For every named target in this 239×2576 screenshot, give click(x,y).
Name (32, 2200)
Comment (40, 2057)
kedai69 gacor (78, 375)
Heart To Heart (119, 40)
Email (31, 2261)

● Description of the task
Copy all the records above exactly, missing none.

● Task output
For every named target in this 239×2576 screenshot, give click(x,y).
Name (32, 2200)
Comment (40, 2057)
kedai69 gacor (78, 375)
Heart To Heart (119, 40)
Email (31, 2261)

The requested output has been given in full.